Most human knowledge — and most human communication — is represented and expressed using language. Technologies based on NLP are becoming increasingly widespread. For example, handheld computers (PDAs) support predictive text and handwriting recognition; web search engines give access to information locked up in unstructured text; machine translation allows us to retrieve texts written in Chinese and read them in Spanish. By providing more natural human-machine interfaces, and more sophisticated access to stored information, language processing has come to play a central role in the multilingual information society.

This book provides a comprehensive introduction to the field of NLP. It can be used for individual study or as the textbook a course on natural language processing or computational linguistics. The book is intensely practical, containing hundreds of fully-worked examples and graded exercises. It is based on the Python programming language together with an open source library called the Natural Language Toolkit NLTK. NLTK includes software, data, and documentation, all freely downloadable from http://nltk.org/. Distributions are provided for Windows, Macintosh and Unix platforms. We encourage you, the reader, to download Python and NLTK, and try out the examples and exercises along the way.

Audience

This book is intended for a diverse range of people who want to learn how to write programs that analyze written language:

New to Programming?:
 The book is suitable for readers with no prior knowledge of programming, and the early chapters contain many examples that you can simply copy and try for yourself, together with graded exercises. If you decide you need a more general introduction to Python, we recommend you read Learning Python (O'Reilly) in conjunction with this book.
New to Python?:Experienced programmers can quickly learn enough Python using this book to get immersed in natural language processing. All relevant Python features are carefully explained and exemplified, and you will quickly come to appreciate Python's suitability for this application area.
Already dreaming in Python?:
 Simply skip the Python introduction, and dig into the interesting language analysis material that starts in Chapter 2. Soon you'll be applying your skills to this exciting new application area.

Emphasis

This book is a practical introduction to NLP. You will learn by example, write real programs, and grasp the value of being able to test an idea through implementation. If you haven't learnt already, this book will teach you programming. Unlike other programming books, we provide extensive illustrations and exercises from NLP. The approach we have taken is also principled, in that we cover the theoretical underpinnings and don't shy away from careful linguistic and computational analysis. We have tried to be pragmatic in striking a balance between theory and application, and alternate between the two several times each chapter, identifying the connections but also the tensions. Finally, we recognize that you won't get through this unless it is also pleasurable, so we have tried to include many applications and examples that are interesting and entertaining, sometimes whimsical.

What You Will Learn

By digging into the material presented here, you will learn:

  • how simple programs can help you manipulate and analyze language data, and how to write these programs;
  • how key concepts from NLP and linguistics are used to describe and analyse language;
  • how data structures and algorithms are used in NLP;
  • how language data is stored in standard formats, and how data can be used to evaluate the performance of NLP techniques.
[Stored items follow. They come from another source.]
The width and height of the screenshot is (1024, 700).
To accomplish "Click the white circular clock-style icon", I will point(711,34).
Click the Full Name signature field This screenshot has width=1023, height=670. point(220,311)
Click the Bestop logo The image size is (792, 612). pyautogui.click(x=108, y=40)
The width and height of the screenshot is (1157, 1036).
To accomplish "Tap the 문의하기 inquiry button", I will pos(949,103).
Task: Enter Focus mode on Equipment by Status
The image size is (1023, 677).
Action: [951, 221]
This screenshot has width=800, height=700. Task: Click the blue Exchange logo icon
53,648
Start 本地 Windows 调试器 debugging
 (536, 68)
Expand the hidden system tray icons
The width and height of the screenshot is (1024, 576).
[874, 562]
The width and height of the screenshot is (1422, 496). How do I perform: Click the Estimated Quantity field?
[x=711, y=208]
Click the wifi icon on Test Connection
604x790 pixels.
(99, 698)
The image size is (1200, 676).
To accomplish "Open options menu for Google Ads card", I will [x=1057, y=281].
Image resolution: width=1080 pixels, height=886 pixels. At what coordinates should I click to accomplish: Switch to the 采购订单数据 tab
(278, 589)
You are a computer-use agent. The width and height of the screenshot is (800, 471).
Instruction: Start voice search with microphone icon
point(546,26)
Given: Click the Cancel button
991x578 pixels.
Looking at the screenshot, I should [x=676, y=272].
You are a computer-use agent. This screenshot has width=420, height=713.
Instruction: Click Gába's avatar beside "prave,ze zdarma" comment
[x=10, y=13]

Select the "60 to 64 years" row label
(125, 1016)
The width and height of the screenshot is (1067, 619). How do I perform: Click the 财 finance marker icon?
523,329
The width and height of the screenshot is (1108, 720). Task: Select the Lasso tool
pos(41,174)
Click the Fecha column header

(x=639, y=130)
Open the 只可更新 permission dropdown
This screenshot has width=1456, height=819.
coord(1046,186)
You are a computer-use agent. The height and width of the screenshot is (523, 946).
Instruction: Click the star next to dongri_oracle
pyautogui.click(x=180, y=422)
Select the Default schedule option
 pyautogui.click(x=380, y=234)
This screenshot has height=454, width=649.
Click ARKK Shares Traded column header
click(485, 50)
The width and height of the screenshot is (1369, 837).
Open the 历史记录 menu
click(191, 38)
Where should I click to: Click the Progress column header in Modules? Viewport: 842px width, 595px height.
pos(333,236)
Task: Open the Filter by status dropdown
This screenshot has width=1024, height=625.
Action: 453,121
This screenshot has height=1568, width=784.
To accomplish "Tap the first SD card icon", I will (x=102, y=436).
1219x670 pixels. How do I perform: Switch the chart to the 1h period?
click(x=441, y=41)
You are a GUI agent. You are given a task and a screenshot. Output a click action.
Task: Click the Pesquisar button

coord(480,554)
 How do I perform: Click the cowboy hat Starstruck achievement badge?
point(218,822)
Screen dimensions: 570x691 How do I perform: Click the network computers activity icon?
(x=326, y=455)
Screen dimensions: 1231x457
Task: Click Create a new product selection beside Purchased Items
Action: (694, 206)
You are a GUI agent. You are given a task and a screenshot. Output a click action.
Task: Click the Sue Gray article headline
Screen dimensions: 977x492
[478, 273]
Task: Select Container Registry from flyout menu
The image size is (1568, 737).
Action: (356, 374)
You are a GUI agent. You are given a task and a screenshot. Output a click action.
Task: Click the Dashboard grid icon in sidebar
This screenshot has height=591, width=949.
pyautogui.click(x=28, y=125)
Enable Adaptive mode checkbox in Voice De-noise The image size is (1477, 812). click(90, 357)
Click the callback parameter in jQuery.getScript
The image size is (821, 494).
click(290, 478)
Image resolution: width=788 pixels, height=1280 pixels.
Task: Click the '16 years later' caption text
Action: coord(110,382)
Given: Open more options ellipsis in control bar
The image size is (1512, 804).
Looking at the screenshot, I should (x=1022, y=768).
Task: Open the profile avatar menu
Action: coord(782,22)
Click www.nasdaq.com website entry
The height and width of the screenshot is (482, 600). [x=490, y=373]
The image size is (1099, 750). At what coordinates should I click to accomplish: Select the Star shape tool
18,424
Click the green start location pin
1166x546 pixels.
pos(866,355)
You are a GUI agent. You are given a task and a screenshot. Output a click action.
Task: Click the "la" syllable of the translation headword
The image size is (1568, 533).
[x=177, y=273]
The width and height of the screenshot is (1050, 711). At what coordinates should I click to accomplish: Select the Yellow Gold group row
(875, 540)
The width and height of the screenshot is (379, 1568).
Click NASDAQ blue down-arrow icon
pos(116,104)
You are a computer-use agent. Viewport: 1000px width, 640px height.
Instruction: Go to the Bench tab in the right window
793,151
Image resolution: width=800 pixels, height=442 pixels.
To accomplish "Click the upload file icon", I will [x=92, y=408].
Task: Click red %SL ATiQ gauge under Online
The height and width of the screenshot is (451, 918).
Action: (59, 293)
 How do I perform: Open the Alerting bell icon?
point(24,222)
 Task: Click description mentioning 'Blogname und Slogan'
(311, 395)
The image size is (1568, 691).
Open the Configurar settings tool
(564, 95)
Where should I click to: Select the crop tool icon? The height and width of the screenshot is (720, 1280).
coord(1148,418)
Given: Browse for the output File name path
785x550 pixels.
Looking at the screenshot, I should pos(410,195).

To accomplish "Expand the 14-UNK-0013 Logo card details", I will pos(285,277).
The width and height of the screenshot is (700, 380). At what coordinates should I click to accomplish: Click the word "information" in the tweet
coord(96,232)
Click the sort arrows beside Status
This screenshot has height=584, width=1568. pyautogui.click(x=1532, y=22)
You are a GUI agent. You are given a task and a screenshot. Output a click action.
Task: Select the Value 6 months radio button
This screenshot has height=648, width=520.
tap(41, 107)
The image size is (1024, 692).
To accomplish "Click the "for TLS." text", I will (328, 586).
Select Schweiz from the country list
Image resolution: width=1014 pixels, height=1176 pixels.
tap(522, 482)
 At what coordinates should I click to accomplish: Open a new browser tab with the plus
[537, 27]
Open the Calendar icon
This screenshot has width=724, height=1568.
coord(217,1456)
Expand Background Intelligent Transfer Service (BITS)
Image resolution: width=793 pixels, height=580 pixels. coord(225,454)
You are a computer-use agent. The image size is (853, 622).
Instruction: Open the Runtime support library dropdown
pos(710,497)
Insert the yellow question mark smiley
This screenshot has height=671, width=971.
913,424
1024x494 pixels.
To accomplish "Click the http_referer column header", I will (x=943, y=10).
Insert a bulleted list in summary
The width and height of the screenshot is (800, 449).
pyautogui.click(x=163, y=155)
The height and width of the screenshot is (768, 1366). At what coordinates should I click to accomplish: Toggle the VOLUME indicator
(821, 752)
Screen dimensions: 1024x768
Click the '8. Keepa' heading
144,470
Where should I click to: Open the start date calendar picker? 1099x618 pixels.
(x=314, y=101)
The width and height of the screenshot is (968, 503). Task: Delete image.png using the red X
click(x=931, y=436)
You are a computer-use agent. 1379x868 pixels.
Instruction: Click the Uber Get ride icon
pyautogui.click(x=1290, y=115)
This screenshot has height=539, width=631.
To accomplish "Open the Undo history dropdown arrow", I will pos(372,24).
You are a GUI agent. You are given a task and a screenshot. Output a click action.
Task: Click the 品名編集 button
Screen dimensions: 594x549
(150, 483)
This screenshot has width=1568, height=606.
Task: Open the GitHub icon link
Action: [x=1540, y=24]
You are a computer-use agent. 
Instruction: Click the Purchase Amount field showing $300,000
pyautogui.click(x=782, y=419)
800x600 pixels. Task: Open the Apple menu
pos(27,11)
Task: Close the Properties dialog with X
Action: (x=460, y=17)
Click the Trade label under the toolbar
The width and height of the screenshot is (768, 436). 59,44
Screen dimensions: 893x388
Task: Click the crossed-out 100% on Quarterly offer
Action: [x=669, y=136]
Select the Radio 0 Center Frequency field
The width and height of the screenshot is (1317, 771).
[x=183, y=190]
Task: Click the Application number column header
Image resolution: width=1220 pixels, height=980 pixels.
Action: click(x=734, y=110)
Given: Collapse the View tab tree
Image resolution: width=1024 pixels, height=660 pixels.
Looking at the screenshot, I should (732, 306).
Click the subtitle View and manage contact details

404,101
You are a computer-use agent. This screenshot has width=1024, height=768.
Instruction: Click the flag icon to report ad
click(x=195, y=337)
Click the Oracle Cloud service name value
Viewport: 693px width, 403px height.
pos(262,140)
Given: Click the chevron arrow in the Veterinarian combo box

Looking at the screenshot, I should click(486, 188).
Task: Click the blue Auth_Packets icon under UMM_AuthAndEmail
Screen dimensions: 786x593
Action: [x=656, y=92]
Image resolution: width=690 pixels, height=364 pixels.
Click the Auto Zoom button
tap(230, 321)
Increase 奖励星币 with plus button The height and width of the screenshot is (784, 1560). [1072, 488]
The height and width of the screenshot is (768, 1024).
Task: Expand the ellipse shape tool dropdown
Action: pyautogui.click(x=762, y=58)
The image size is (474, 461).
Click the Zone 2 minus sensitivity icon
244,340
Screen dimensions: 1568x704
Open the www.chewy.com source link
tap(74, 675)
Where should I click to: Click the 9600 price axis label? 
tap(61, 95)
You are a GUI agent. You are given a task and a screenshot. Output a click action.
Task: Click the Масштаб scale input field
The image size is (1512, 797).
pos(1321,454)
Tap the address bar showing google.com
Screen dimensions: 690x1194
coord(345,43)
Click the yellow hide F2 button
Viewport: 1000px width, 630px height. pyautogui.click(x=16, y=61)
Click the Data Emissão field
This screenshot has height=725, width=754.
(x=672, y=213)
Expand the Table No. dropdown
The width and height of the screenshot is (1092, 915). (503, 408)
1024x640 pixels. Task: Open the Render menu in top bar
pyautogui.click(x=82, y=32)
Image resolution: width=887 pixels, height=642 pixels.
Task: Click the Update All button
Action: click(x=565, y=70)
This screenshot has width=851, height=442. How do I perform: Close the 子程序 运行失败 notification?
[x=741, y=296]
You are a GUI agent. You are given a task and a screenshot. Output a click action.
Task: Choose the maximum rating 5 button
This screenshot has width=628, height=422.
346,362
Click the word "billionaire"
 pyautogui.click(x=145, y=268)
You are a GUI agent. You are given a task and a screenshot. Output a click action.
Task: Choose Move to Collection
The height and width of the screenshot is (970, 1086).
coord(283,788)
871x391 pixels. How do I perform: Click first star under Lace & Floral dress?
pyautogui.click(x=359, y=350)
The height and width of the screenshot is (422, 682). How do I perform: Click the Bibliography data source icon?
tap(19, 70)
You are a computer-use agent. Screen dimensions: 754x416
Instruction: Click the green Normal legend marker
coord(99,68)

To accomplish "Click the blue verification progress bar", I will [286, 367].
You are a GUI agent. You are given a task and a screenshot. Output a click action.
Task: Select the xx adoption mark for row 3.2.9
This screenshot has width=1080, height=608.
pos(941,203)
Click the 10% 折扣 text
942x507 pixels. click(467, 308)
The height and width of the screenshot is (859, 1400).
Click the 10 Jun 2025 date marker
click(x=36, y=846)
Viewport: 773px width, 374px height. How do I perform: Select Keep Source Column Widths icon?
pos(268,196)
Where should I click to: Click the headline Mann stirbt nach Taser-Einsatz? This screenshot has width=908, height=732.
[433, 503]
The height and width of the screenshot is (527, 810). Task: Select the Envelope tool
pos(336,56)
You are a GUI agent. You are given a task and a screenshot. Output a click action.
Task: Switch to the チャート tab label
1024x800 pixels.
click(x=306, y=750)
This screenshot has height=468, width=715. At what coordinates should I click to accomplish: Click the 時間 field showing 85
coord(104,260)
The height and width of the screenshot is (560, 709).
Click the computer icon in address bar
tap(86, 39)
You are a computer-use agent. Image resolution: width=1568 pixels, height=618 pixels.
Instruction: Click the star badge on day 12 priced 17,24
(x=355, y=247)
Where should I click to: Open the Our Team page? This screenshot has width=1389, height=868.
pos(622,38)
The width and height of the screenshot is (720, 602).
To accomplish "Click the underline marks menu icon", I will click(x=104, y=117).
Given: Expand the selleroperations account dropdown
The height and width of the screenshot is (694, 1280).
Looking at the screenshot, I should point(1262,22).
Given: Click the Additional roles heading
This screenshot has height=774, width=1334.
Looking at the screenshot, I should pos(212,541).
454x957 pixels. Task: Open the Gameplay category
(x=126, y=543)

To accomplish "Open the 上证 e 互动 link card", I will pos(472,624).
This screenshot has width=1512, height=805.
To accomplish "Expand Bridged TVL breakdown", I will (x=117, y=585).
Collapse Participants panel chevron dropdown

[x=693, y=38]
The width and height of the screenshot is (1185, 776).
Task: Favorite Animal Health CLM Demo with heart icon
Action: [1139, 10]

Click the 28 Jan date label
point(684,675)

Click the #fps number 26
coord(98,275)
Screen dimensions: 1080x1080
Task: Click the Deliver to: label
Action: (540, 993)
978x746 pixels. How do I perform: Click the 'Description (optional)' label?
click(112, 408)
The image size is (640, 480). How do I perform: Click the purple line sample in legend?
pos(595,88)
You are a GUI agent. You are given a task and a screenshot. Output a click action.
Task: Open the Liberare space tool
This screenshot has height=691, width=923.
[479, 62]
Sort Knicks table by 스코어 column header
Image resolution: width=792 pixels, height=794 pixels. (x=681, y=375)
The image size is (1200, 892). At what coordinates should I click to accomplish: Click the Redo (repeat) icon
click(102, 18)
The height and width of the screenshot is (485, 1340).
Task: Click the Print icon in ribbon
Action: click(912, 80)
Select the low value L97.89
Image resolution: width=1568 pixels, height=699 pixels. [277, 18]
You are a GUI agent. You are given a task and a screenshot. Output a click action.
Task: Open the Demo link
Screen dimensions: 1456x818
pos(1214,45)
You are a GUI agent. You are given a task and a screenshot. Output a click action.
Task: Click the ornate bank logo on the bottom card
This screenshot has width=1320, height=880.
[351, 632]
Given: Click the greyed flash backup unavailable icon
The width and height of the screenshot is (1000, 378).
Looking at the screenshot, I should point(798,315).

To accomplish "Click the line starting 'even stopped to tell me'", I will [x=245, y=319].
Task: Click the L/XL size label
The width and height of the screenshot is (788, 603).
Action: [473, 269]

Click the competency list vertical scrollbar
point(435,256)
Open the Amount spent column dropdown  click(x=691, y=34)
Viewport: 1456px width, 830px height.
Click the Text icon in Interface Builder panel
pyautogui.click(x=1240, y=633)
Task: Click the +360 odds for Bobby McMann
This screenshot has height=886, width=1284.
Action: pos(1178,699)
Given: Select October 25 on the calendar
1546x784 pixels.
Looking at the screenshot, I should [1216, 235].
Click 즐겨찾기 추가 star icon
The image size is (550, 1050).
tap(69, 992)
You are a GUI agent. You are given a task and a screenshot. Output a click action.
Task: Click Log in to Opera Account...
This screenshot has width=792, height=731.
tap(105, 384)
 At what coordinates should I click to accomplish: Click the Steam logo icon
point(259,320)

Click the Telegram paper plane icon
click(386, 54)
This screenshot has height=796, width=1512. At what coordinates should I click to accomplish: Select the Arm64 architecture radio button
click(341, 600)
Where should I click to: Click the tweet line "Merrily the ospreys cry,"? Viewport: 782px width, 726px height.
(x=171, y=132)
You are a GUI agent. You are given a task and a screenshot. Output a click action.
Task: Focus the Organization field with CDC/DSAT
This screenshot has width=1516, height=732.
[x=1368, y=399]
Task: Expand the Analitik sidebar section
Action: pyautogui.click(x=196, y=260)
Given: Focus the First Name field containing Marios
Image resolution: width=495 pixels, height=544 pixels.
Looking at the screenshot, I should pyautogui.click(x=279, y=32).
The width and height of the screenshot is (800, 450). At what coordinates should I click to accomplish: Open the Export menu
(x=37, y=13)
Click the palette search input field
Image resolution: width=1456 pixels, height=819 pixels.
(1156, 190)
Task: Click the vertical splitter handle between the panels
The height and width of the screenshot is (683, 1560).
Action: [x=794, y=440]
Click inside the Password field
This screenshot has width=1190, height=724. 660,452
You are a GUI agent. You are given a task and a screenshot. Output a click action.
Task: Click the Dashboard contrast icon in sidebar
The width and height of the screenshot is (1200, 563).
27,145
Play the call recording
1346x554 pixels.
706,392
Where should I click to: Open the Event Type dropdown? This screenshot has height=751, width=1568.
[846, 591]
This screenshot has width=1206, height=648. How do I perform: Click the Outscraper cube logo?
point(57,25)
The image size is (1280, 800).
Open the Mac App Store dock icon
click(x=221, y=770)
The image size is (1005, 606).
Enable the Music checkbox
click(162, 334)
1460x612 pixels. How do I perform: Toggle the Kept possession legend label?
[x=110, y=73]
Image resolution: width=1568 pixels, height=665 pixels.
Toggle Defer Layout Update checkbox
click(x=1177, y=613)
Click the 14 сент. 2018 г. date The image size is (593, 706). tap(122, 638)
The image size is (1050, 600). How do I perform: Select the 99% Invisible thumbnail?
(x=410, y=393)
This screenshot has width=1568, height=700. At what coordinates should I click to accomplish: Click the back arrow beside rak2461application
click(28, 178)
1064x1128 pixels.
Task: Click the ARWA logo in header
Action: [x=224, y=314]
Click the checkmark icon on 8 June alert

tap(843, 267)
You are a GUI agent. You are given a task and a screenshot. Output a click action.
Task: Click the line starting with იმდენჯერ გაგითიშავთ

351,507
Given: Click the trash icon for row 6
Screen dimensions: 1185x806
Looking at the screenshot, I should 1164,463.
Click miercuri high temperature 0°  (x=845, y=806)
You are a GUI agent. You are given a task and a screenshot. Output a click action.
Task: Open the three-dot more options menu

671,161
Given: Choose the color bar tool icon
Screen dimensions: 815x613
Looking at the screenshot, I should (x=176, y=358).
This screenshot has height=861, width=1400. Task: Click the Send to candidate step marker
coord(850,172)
Depending on your background, and your motivation for being interested in NLP, you will gain different kinds of skills and knowledge from this book, as set out below:

Table I.1

Goals Background
Arts and Humanities Science and Engineering
Language Analysis Programming to manage language data, explore linguistic models, and test empirical claims Language as a source of interesting problems in data modeling, data mining, and knowledge discovery
Language Technology Learning to program, with applications to familiar problems, to work in language technology or other technical field Knowledge of linguistic algorithms and data structures for high quality, maintainable language processing software

Organization

The book is structured into three parts, as follows:

Part 1: Basics
In this part, we focus on processing text, recognizing and categorizing words, and how to deal with large amounts of language data.
Part 2: Parsing
Here, we deal with grammatical structure in text: how words combine to make phrases and sentences, and how to automatically parse text into such structures.
Part 3: Advanced Topics
This final part of the book contains chapters that address selected topics in NLP in more depth and to a more advanced level. By design, the chapters in this part can be read independently of each other.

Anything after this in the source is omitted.